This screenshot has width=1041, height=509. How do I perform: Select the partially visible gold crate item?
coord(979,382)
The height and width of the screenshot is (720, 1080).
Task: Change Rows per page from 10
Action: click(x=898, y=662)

* * *

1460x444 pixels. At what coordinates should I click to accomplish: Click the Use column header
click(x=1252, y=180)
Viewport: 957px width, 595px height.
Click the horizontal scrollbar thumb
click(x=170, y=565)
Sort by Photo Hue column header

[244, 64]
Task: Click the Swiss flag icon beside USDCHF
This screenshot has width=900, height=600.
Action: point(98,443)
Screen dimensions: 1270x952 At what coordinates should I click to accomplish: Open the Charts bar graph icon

*WORK INSTRUCTIONS*. Within the material above, transcribe exactly the lines that run from the line holding "Task: Click the Swiss flag icon beside USDCHF" through the line holding "Screen dimensions: 1270x952".

*THE ANSWER*.
Task: Click the Swiss flag icon beside USDCHF
This screenshot has width=900, height=600.
Action: point(98,443)
Screen dimensions: 1270x952 At what coordinates should I click to accomplish: Open the Charts bar graph icon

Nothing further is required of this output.